Add to this the platform variable. Rates on Fiverr look different from rates on Upwork, which look different from direct client rates. None of these numbers translate cleanly to each other.
So the first thing to acknowledge is that the confusion is legitimate. You are not missing something obvious. Pricing is genuinely context-dependent, and most of the content out there skips the context.
The Mindsets That Make Pricing Worse
Before getting into numbers, it is worth naming a few thought patterns that actively work against you.
"I'm new, so I should charge less"
This one sounds reasonable until you follow it to its logical end. If you start very low because you are new, you attract clients who are used to very low rates. When you try to raise your rates—even modestly—those same clients will push back or leave. You will have built a client base that structurally cannot support sustainable income or your growth.
Starting low is not humble. It is a habit that is genuinely hard to break.
That said, starting low and starting at zero are two different things. A beginner rate is not the same as a free rate. More on this in a moment.
"I'll figure it out once I land the first client"
This puts you in the worst negotiating position possible, responding to a client's offer instead of setting your own terms. When you have no number in mind, you will accept almost anything just to avoid the awkward silence.
Know your number before you start any client conversation. Even a rough floor.
"Good clients will understand if I work for free at first"
Working for free to build a portfolio is one of the most persistent myths in freelancing advice. The reasoning sounds logical: no portfolio = no client = do a few free jobs to get samples. But this creates a few problems.
First, clients who pay nothing tend not to be your ideal clients. They often have vague briefs, lots of opinions, and no respect for deadlines, because there are no real consequences if things go sideways.
Second, there are better ways to build a portfolio.
You can create spec work: design a fictional brand, write a blog post in your target niche, build a demo website for a made-up business. You can create concept projects, work for non-profits, or do a beta-test offer. Read more on this here.

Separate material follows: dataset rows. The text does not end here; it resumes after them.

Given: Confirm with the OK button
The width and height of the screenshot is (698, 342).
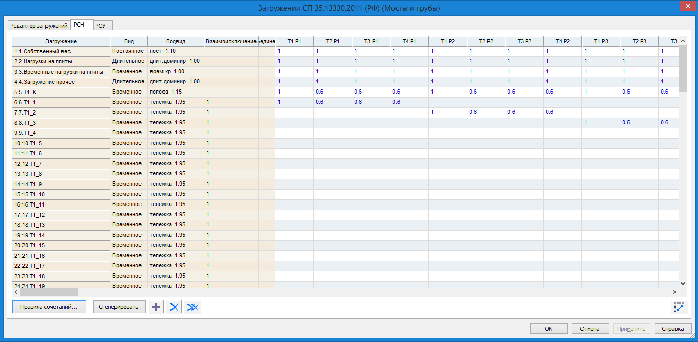Looking at the screenshot, I should pyautogui.click(x=549, y=329).
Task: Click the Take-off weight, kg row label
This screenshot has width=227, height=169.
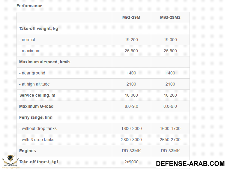Action: pyautogui.click(x=39, y=29)
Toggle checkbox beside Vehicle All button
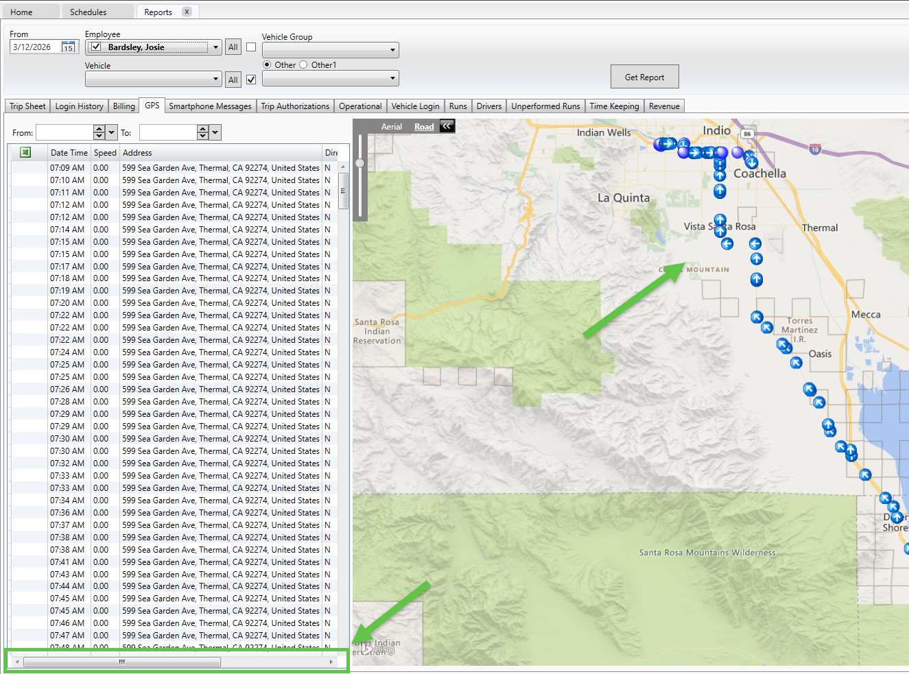Viewport: 909px width, 674px height. point(251,80)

You can collaborate with other beginners (a writer and a graphic designer can build portfolio pieces for each other at no cost).
You can take a structured course that produces assignment-based work.
Good portfolio pieces are portfolio pieces. Clients do not ask whether you were paid for them.
And reviews? Reviews follow good work. If you do excellent work for a paying client, even a very small project, and you communicate well and deliver on time, you ask for a review. Most people will give you one. That is how a review history starts.
You do not earn reviews by working for free. You earn them by doing the job properly.
What Actually Goes Into Your Rate
Here is the thing that most pricing advice gets wrong by omission: your rate is not just the cost of the work itself.
A client is not paying you only for the hours you spend writing, designing, coding, or managing. They are paying for everything around the work too. And most of that is not billable, but it has to be integrated inside your rate.
Consider what one project actually involves:
Reading and understanding the brief
Back-and-forth emails asking and answering clarifying questions
Research (for writing, design references, technical requirements)
Revisions (often multiple rounds)
Admin time: sending the invoice, following up, organizing files
None of these show up in a timesheet under "billable hours." But they all cost you time. A project that takes three hours to execute might take six hours total when you account for everything around it.
This is why the advice to "just track your hours" is incomplete without the instruction to track all of your hours, including the non-billable ones. Once you do this honestly, the rate you thought was fair often turns out to be far below what you actually need.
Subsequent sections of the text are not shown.